RECORDS SHOWN ->
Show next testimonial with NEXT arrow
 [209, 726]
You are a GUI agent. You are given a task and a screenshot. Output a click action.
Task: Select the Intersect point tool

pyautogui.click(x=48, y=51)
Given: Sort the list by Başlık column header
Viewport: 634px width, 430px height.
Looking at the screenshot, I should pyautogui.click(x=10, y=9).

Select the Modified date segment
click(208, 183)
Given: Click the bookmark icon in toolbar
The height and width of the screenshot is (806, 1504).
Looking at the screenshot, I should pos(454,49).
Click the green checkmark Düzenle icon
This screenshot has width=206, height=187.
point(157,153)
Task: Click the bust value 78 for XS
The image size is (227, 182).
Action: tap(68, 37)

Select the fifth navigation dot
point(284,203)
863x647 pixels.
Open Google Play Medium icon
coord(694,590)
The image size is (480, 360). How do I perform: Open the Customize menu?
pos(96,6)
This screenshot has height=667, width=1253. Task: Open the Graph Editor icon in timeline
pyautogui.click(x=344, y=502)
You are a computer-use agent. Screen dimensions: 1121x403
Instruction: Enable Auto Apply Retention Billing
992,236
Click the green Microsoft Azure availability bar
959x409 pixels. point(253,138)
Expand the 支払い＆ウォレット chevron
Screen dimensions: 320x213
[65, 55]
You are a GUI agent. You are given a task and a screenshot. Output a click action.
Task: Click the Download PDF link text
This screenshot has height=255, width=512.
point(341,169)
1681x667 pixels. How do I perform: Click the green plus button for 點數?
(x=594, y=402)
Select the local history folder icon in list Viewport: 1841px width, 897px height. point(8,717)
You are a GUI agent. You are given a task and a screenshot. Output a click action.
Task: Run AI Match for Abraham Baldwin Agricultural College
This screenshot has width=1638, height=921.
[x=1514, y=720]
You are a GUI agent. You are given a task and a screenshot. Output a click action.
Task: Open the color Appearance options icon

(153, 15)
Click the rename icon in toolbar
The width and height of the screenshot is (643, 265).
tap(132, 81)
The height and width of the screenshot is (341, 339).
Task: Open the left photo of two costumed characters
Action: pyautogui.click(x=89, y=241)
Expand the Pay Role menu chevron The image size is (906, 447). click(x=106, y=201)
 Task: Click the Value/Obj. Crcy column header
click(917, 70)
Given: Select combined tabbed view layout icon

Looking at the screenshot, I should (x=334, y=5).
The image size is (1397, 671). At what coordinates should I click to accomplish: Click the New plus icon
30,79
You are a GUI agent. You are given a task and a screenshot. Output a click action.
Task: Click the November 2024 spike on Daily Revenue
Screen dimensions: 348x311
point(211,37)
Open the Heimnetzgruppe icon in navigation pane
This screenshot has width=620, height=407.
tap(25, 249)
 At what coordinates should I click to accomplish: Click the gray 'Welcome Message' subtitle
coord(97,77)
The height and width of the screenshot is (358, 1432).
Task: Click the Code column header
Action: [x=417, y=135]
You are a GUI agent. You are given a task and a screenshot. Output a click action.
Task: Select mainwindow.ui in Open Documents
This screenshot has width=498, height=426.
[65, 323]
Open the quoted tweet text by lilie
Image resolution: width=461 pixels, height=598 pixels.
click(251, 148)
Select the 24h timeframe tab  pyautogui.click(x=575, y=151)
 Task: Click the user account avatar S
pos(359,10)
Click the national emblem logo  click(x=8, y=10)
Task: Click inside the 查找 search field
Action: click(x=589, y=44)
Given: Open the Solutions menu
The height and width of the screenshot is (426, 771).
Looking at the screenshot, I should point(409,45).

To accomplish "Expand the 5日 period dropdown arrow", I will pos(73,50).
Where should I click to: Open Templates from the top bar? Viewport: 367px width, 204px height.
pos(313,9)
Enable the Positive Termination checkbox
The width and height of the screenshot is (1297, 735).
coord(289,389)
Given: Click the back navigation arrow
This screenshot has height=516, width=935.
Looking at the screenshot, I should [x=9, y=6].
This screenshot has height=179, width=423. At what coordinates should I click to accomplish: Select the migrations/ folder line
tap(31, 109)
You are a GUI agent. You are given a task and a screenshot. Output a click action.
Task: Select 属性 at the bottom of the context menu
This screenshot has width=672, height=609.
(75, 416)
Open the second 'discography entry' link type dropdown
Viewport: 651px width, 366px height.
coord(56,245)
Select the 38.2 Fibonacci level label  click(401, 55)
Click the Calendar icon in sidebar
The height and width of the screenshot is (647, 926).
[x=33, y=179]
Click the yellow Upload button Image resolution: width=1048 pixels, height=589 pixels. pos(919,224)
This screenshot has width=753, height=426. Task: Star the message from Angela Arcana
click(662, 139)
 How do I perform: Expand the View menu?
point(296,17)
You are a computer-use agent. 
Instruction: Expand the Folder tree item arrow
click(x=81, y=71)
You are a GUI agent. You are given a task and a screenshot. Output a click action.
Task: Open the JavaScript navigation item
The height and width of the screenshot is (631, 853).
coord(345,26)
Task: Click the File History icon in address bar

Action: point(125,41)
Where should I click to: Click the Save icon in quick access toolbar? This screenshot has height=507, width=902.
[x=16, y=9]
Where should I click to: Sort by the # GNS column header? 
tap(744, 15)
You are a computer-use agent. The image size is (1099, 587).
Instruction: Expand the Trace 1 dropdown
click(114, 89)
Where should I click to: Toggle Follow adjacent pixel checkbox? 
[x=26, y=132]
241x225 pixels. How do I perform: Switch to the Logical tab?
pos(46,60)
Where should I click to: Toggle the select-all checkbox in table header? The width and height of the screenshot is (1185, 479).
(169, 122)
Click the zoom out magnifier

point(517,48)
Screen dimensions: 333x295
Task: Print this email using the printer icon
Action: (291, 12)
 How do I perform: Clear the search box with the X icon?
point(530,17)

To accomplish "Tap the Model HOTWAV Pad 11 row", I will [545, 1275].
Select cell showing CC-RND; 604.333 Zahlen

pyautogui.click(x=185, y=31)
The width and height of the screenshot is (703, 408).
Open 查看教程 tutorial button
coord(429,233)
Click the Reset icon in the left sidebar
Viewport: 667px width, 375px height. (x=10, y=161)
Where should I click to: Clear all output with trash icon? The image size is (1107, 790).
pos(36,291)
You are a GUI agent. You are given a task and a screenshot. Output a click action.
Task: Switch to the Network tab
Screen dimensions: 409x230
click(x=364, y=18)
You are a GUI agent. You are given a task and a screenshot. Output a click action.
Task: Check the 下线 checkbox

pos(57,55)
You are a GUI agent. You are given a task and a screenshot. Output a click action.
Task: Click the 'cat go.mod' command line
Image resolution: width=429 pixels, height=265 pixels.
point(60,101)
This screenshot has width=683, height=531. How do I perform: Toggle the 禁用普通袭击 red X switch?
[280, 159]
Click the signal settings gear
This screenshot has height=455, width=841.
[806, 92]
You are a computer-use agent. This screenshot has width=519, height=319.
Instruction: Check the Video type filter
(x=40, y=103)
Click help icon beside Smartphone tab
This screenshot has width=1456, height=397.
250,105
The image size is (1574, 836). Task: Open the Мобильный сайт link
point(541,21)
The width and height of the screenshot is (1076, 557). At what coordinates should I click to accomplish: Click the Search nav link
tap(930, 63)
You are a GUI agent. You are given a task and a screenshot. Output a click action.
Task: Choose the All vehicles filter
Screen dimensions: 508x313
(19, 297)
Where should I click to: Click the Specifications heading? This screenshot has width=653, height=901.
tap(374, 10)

TASK BRIEF ->
When the material above is given again, every line must match it exactly.

SOLUTION ->
Show next testimonial with NEXT arrow
 [209, 726]
You are a GUI agent. You are given a task and a screenshot. Output a click action.
Task: Select the Intersect point tool

pyautogui.click(x=48, y=51)
Given: Sort the list by Başlık column header
Viewport: 634px width, 430px height.
Looking at the screenshot, I should pyautogui.click(x=10, y=9).

Select the Modified date segment
click(208, 183)
Given: Click the bookmark icon in toolbar
The height and width of the screenshot is (806, 1504).
Looking at the screenshot, I should pos(454,49).
Click the green checkmark Düzenle icon
This screenshot has width=206, height=187.
point(157,153)
Task: Click the bust value 78 for XS
The image size is (227, 182).
Action: tap(68, 37)

Select the fifth navigation dot
point(284,203)
863x647 pixels.
Open Google Play Medium icon
coord(694,590)
The image size is (480, 360). How do I perform: Open the Customize menu?
pos(96,6)
This screenshot has height=667, width=1253. Task: Open the Graph Editor icon in timeline
pyautogui.click(x=344, y=502)
You are a computer-use agent. Screen dimensions: 1121x403
Instruction: Enable Auto Apply Retention Billing
992,236
Click the green Microsoft Azure availability bar
959x409 pixels. point(253,138)
Expand the 支払い＆ウォレット chevron
Screen dimensions: 320x213
[65, 55]
You are a GUI agent. You are given a task and a screenshot. Output a click action.
Task: Click the Download PDF link text
This screenshot has height=255, width=512.
point(341,169)
1681x667 pixels. How do I perform: Click the green plus button for 點數?
(x=594, y=402)
Select the local history folder icon in list Viewport: 1841px width, 897px height. point(8,717)
You are a GUI agent. You are given a task and a screenshot. Output a click action.
Task: Run AI Match for Abraham Baldwin Agricultural College
This screenshot has width=1638, height=921.
[x=1514, y=720]
You are a GUI agent. You are given a task and a screenshot. Output a click action.
Task: Open the color Appearance options icon

(153, 15)
Click the rename icon in toolbar
The width and height of the screenshot is (643, 265).
tap(132, 81)
The height and width of the screenshot is (341, 339).
Task: Open the left photo of two costumed characters
Action: pyautogui.click(x=89, y=241)
Expand the Pay Role menu chevron The image size is (906, 447). click(x=106, y=201)
 Task: Click the Value/Obj. Crcy column header
click(917, 70)
Given: Select combined tabbed view layout icon

Looking at the screenshot, I should (x=334, y=5).
The image size is (1397, 671). At what coordinates should I click to accomplish: Click the New plus icon
30,79
You are a GUI agent. You are given a task and a screenshot. Output a click action.
Task: Click the November 2024 spike on Daily Revenue
Screen dimensions: 348x311
point(211,37)
Open the Heimnetzgruppe icon in navigation pane
This screenshot has width=620, height=407.
tap(25, 249)
 At what coordinates should I click to accomplish: Click the gray 'Welcome Message' subtitle
coord(97,77)
The height and width of the screenshot is (358, 1432).
Task: Click the Code column header
Action: [x=417, y=135]
You are a GUI agent. You are given a task and a screenshot. Output a click action.
Task: Select mainwindow.ui in Open Documents
This screenshot has width=498, height=426.
[65, 323]
Open the quoted tweet text by lilie
Image resolution: width=461 pixels, height=598 pixels.
click(251, 148)
Select the 24h timeframe tab  pyautogui.click(x=575, y=151)
 Task: Click the user account avatar S
pos(359,10)
Click the national emblem logo  click(x=8, y=10)
Task: Click inside the 查找 search field
Action: click(x=589, y=44)
Given: Open the Solutions menu
The height and width of the screenshot is (426, 771).
Looking at the screenshot, I should point(409,45).

To accomplish "Expand the 5日 period dropdown arrow", I will pos(73,50).
Where should I click to: Open Templates from the top bar? Viewport: 367px width, 204px height.
pos(313,9)
Enable the Positive Termination checkbox
The width and height of the screenshot is (1297, 735).
coord(289,389)
Given: Click the back navigation arrow
This screenshot has height=516, width=935.
Looking at the screenshot, I should [x=9, y=6].
This screenshot has height=179, width=423. At what coordinates should I click to accomplish: Select the migrations/ folder line
tap(31, 109)
You are a GUI agent. You are given a task and a screenshot. Output a click action.
Task: Select 属性 at the bottom of the context menu
This screenshot has width=672, height=609.
(75, 416)
Open the second 'discography entry' link type dropdown
Viewport: 651px width, 366px height.
coord(56,245)
Select the 38.2 Fibonacci level label  click(401, 55)
Click the Calendar icon in sidebar
The height and width of the screenshot is (647, 926).
[x=33, y=179]
Click the yellow Upload button Image resolution: width=1048 pixels, height=589 pixels. pos(919,224)
This screenshot has width=753, height=426. Task: Star the message from Angela Arcana
click(662, 139)
 How do I perform: Expand the View menu?
point(296,17)
You are a computer-use agent. 
Instruction: Expand the Folder tree item arrow
click(x=81, y=71)
You are a GUI agent. You are given a task and a screenshot. Output a click action.
Task: Open the JavaScript navigation item
The height and width of the screenshot is (631, 853).
coord(345,26)
Task: Click the File History icon in address bar

Action: point(125,41)
Where should I click to: Click the Save icon in quick access toolbar? This screenshot has height=507, width=902.
[x=16, y=9]
Where should I click to: Sort by the # GNS column header? 
tap(744, 15)
You are a computer-use agent. The image size is (1099, 587).
Instruction: Expand the Trace 1 dropdown
click(114, 89)
Where should I click to: Toggle Follow adjacent pixel checkbox? 
[x=26, y=132]
241x225 pixels. How do I perform: Switch to the Logical tab?
pos(46,60)
Where should I click to: Toggle the select-all checkbox in table header? The width and height of the screenshot is (1185, 479).
(169, 122)
Click the zoom out magnifier

point(517,48)
Screen dimensions: 333x295
Task: Print this email using the printer icon
Action: (291, 12)
 How do I perform: Clear the search box with the X icon?
point(530,17)

To accomplish "Tap the Model HOTWAV Pad 11 row", I will [545, 1275].
Select cell showing CC-RND; 604.333 Zahlen

pyautogui.click(x=185, y=31)
The width and height of the screenshot is (703, 408).
Open 查看教程 tutorial button
coord(429,233)
Click the Reset icon in the left sidebar
Viewport: 667px width, 375px height. (x=10, y=161)
Where should I click to: Clear all output with trash icon? The image size is (1107, 790).
pos(36,291)
You are a GUI agent. You are given a task and a screenshot. Output a click action.
Task: Switch to the Network tab
Screen dimensions: 409x230
click(x=364, y=18)
You are a GUI agent. You are given a task and a screenshot. Output a click action.
Task: Check the 下线 checkbox

pos(57,55)
You are a GUI agent. You are given a task and a screenshot. Output a click action.
Task: Click the 'cat go.mod' command line
Image resolution: width=429 pixels, height=265 pixels.
point(60,101)
This screenshot has width=683, height=531. How do I perform: Toggle the 禁用普通袭击 red X switch?
[280, 159]
Click the signal settings gear
This screenshot has height=455, width=841.
[806, 92]
You are a computer-use agent. This screenshot has width=519, height=319.
Instruction: Check the Video type filter
(x=40, y=103)
Click help icon beside Smartphone tab
This screenshot has width=1456, height=397.
250,105
The image size is (1574, 836). Task: Open the Мобильный сайт link
point(541,21)
The width and height of the screenshot is (1076, 557). At what coordinates should I click to accomplish: Click the Search nav link
tap(930, 63)
You are a GUI agent. You are given a task and a screenshot. Output a click action.
Task: Choose the All vehicles filter
Screen dimensions: 508x313
(19, 297)
Where should I click to: Click the Specifications heading? This screenshot has width=653, height=901.
tap(374, 10)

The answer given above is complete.